*** ENTRIES SUPPLIED
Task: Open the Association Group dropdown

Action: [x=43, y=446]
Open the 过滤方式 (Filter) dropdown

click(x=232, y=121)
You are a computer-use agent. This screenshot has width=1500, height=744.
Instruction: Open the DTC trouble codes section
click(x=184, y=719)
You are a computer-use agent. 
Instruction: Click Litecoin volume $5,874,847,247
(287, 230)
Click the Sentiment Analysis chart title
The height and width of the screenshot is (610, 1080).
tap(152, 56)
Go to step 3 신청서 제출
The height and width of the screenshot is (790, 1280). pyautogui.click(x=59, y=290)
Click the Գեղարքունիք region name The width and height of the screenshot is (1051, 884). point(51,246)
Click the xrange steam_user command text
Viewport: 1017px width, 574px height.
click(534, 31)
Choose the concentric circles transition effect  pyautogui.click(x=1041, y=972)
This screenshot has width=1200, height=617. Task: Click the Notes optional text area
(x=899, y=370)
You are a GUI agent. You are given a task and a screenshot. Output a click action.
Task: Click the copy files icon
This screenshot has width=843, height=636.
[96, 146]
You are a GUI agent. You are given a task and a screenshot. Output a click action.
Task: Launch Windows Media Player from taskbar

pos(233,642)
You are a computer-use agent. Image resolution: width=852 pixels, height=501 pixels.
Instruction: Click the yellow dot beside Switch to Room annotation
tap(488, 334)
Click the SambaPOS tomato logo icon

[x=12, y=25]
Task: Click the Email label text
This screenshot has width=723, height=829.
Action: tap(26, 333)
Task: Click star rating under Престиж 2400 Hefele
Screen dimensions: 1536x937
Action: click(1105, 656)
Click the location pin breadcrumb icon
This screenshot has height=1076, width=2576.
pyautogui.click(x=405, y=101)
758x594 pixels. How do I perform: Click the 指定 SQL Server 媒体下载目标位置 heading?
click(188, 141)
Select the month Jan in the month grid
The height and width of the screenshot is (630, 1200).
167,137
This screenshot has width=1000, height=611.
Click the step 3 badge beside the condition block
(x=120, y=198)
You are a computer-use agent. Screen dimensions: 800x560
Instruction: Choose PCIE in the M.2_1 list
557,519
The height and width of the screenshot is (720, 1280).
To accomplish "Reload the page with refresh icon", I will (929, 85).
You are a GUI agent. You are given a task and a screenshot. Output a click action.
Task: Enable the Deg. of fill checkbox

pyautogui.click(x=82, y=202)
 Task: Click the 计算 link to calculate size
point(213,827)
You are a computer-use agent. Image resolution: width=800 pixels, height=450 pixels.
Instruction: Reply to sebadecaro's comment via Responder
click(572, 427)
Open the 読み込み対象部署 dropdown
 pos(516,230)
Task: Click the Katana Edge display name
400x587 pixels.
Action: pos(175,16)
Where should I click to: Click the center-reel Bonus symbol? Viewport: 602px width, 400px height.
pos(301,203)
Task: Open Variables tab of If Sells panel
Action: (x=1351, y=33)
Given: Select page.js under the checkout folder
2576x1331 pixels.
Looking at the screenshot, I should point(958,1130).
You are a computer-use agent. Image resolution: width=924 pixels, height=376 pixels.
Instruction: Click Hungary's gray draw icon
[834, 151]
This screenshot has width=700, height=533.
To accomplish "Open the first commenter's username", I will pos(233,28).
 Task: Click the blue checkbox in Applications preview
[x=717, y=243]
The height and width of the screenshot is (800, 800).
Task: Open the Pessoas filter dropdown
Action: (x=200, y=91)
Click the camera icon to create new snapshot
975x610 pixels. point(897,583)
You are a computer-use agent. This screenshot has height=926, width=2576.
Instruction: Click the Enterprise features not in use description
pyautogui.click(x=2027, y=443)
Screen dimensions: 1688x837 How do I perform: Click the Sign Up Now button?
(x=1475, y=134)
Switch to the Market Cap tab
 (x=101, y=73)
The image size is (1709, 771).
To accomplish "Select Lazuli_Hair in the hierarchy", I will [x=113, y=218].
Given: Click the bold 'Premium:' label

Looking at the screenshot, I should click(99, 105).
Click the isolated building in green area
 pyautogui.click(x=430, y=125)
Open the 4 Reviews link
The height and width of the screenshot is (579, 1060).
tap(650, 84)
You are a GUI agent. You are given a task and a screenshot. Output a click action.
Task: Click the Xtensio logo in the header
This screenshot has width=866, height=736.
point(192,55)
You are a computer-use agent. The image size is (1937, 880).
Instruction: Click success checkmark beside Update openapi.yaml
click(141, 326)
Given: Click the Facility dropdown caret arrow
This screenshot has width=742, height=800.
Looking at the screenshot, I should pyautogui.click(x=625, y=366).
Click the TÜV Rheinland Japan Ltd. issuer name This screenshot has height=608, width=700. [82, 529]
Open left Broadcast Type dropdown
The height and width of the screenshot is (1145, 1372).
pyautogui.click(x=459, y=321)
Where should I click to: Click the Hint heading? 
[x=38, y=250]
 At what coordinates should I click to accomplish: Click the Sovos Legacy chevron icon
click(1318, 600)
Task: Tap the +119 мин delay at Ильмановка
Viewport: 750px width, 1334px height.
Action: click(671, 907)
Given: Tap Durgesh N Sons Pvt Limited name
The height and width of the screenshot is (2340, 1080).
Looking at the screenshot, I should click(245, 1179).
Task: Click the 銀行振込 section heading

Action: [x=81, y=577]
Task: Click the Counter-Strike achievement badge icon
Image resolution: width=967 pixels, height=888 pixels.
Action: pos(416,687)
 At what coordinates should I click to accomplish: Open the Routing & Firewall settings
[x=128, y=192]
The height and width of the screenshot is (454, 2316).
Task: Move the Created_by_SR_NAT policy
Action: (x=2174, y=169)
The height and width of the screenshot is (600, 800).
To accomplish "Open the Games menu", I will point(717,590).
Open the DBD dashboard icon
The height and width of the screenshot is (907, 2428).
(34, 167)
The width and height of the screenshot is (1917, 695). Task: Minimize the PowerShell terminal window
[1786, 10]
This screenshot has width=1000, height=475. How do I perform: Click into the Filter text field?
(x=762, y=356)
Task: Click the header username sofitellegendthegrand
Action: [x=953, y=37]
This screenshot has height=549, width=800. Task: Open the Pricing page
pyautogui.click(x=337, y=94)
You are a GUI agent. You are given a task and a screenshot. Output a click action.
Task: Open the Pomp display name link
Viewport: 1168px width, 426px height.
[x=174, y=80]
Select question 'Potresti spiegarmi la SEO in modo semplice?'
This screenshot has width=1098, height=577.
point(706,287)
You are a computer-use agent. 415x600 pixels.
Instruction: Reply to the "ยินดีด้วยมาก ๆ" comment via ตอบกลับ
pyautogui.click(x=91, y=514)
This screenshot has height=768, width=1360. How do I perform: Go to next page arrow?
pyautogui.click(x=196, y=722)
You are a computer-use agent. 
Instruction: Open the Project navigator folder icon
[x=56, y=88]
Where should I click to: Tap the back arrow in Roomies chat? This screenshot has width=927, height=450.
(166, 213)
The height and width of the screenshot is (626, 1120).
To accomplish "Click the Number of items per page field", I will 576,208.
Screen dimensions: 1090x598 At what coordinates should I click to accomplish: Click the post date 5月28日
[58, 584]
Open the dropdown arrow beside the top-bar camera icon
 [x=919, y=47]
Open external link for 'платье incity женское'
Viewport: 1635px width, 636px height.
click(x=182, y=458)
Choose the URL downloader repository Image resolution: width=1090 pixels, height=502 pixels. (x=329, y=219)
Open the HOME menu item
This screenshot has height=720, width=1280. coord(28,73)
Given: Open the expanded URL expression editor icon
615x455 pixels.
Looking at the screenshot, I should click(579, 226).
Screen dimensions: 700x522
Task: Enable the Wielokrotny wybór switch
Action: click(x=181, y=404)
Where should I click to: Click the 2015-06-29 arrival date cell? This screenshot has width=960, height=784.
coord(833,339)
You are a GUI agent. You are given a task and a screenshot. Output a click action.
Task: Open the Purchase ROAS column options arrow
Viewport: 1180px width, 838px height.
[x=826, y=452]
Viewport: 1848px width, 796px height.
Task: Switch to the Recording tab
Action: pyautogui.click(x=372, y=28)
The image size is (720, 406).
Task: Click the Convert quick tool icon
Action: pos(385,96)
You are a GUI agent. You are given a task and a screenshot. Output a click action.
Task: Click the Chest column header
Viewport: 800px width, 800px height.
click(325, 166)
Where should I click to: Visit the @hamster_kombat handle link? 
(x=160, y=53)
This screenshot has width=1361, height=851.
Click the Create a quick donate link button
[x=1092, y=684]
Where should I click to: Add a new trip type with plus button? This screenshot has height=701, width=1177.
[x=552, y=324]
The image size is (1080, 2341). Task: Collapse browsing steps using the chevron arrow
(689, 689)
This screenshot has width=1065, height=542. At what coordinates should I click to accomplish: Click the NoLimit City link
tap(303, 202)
******
• _DESCRIPTION OF THE TASK_:
Pull every line containing "display" out of the entries.

• _EXERCISE RESULT_:
Task: Click the Katana Edge display name
Task: Open the Pomp display name link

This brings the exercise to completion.